+++ Excerpted passage
I found the show's tone of resigned epic tragedy exhausting. The lack of nuance feels like a distracting flaw in Garcia's work. Rather than encouraging discussion, Garcia seems to luxuriate in the maudlin hopelessness of it all. This kind of static portrait of corruption adds up to fear mongering or, worse yet, hints of forfeit on the side of the counterculture -- if the world is rotten and doomed, why try and save it?
There is also a grating sense of self righteousness to the exhibition. Garcia grew up in suburban Los Angeles, right in the happy, happy, oh so happy shadow of Disneyland, and its philosophy that good is defined by the absence of bad (or literally, the absence of garbage, delivery trucks, or any breaks in "magic," a.k.a. reality) -- a way of dealing with bumps in the road by not tolerating their existence. I couldn't help but think that this culture is partly responsible for Garcia's indignation as someone who once, perhaps, bought into that happiness myth.
In reality, good and terrible things exist side by side, and the perception of which is "winning" is often based on the sheer will to see it one way or the other. Garcia's insistent pessimism ends up feeling as brittle and precious as the fairytale optimism she rebels against.
There's a place for emotional calls to arms, and a kind of punk rock rattling of cages to jar people out of complacency. But Garcia makes no mention of the reality of her topics beyond that they are terrible, which just seems like a shallow response to something as complex as entire economic systems (like what would she prefer?) or the Iraq War. And using politics to manipulate emotions seems suspect to me, in general. She should give her audience more credit for being informed enough to want more to chew on than blanket pronouncements about complex issues and references to writers as firmly established in the counterculture as the "Happy Meal" is in the mainstream.
++++++
+++ Material shown
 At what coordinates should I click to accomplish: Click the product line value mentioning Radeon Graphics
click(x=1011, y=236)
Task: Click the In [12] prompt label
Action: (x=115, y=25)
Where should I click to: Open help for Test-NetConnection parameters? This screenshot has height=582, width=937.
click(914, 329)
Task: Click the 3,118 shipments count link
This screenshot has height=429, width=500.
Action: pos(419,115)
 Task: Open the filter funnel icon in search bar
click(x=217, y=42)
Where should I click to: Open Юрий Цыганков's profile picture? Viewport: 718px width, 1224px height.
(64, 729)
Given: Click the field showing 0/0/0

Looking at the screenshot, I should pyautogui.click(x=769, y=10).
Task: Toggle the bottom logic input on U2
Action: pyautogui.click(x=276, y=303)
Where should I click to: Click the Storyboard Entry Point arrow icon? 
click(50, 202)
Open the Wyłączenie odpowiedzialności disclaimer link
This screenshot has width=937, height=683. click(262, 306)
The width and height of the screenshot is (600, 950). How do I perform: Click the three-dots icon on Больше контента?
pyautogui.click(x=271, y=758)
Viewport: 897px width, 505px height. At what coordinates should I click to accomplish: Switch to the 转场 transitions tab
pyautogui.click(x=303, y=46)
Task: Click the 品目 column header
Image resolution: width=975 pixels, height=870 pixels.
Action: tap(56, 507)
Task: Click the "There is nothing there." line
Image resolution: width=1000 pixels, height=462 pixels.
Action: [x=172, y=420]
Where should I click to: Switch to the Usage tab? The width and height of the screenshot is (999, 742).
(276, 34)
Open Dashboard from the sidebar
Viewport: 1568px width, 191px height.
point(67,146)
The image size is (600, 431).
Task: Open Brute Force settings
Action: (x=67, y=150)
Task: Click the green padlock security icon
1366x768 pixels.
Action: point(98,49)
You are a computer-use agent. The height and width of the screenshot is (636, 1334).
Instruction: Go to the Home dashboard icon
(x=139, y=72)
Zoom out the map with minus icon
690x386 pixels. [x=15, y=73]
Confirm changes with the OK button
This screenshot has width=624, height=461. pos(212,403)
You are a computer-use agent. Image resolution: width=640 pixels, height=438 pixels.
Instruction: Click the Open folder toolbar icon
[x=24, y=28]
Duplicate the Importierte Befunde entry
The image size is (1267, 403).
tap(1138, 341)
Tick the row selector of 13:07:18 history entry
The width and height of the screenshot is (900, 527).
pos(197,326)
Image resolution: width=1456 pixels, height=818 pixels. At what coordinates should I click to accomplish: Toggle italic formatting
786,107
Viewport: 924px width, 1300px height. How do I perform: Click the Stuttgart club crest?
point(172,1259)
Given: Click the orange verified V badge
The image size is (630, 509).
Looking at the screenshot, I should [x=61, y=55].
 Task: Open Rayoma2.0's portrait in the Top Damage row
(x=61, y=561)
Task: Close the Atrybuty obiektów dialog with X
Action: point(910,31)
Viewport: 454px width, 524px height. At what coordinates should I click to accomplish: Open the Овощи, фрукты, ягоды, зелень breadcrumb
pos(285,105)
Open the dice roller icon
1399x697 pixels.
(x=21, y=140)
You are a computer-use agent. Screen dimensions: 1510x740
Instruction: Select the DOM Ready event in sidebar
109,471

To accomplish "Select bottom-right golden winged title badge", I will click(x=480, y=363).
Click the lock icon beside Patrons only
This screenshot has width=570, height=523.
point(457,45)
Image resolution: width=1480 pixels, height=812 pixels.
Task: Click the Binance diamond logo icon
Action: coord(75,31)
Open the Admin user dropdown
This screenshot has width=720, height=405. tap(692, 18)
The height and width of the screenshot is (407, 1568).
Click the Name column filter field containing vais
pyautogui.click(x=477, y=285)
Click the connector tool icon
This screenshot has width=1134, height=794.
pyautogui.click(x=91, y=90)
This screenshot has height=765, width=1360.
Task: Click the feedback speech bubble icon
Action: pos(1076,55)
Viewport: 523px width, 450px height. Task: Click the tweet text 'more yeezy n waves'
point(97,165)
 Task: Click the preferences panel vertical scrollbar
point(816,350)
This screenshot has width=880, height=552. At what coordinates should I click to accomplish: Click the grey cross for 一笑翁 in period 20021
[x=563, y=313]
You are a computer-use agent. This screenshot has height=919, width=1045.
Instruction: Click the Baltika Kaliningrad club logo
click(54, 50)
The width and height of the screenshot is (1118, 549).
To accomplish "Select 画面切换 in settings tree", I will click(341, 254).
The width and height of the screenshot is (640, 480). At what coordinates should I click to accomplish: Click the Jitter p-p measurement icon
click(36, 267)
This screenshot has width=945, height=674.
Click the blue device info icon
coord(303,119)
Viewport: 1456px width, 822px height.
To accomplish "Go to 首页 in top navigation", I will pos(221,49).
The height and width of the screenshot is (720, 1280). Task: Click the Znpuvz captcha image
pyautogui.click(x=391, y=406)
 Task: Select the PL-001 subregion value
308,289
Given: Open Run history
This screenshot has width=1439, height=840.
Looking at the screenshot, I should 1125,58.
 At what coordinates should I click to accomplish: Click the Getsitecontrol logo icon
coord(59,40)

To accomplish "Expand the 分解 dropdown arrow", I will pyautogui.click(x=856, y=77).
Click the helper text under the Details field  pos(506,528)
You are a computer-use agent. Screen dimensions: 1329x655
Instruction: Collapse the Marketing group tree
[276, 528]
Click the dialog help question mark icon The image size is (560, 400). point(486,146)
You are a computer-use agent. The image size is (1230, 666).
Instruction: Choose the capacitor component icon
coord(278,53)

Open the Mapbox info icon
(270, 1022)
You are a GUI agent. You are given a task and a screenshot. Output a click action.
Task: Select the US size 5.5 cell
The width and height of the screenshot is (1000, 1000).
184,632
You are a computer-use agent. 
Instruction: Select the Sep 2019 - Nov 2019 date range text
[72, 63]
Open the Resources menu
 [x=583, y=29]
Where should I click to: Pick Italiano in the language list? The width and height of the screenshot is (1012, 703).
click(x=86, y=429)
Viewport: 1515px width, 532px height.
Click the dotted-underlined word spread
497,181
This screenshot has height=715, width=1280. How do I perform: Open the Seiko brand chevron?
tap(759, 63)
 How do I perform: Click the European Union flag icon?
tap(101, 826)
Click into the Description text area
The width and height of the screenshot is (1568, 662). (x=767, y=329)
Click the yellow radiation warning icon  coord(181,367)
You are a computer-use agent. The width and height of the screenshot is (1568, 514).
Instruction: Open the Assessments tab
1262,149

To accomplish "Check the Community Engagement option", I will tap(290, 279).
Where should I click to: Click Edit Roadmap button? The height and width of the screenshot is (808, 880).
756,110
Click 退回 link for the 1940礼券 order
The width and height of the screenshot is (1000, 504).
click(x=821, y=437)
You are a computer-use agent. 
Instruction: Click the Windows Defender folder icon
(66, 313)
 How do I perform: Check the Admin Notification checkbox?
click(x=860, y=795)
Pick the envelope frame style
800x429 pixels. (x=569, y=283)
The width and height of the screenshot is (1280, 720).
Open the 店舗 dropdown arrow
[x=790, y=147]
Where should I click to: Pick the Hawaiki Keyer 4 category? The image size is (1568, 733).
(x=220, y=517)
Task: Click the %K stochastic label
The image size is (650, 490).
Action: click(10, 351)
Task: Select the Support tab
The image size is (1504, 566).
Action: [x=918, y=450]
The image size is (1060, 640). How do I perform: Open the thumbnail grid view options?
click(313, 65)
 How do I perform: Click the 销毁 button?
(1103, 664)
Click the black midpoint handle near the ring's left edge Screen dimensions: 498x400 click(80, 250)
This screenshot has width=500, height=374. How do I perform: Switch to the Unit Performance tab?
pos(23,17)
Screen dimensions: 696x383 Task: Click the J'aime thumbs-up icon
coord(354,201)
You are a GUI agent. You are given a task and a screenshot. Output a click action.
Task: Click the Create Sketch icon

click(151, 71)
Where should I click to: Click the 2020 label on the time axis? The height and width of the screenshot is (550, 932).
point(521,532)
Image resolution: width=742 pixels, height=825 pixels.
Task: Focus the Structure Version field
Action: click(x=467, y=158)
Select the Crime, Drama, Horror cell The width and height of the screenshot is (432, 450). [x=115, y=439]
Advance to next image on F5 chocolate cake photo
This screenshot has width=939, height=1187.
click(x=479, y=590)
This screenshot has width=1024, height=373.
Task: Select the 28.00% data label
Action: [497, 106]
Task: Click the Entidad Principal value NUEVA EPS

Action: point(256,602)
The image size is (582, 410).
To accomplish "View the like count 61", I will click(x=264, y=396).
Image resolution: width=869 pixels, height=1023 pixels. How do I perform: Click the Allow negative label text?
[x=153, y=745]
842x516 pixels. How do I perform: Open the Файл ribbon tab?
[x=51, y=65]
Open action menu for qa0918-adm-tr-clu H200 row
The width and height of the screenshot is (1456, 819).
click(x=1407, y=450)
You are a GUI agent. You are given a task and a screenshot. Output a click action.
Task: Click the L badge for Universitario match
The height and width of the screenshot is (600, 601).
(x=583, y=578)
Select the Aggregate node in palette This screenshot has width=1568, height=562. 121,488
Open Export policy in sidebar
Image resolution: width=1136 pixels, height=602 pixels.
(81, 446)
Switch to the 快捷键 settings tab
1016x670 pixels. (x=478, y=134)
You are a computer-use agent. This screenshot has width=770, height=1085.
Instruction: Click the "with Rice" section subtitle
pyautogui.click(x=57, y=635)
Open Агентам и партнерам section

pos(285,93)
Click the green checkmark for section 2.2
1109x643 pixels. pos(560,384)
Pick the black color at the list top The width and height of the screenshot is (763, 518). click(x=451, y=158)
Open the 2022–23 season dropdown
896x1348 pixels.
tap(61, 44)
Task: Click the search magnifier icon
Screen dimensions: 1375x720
++++++
** Exercise requirements **
**A.** Quote the review of Garcia's exhibition word for word between "In reality, good" and "she rebels against.", inclusive.
**B.** Extend the review of Garcia's exhibition, picking up after its final sentence.

** Responses in order **
**A.**
In reality, good and terrible things exist side by side, and the perception of which is "winning" is often based on the sheer will to see it one way or the other. Garcia's insistent pessimism ends up feeling as brittle and precious as the fairytale optimism she rebels against.

**B.**
I have great respect for Garcia's artistry, and the enormous energy she has put into developing such a distinct style. Her work is breathtaking to see in person. I can't think of a recent show that visually excited me more. Garcia makes expert use of pleasing My Little Pony colors to render her "darkness" as unbelievably cute. Her elegant, sad-eyed cartoon humans and animals languish over layers of lush colors and patterns. Each fantasy scene of subterranean escape or violent chaos feels visually complete. Even the tears her characters shed are delicately designed cascades of drops and arcs.
It's disappointing to find out that the impetus for these works isn't nearly as skillful as the work itself. I'm not quite sure what we can reasonably expect from our artists, who have to juggle making something meaningful AND aesthetically stimulating. Does beautiful work have to be meaningful? No. Does meaningful work have to be beautiful? No. But when art sets out to tackle difficult issues -- with a clear desire to instigate -- it should attempt to be as thoughtful as its subjects are complex.
Tragic Kingdom: The Art of Camille Rose Garcia runs through September 23rd at the San Jose Museum of Art.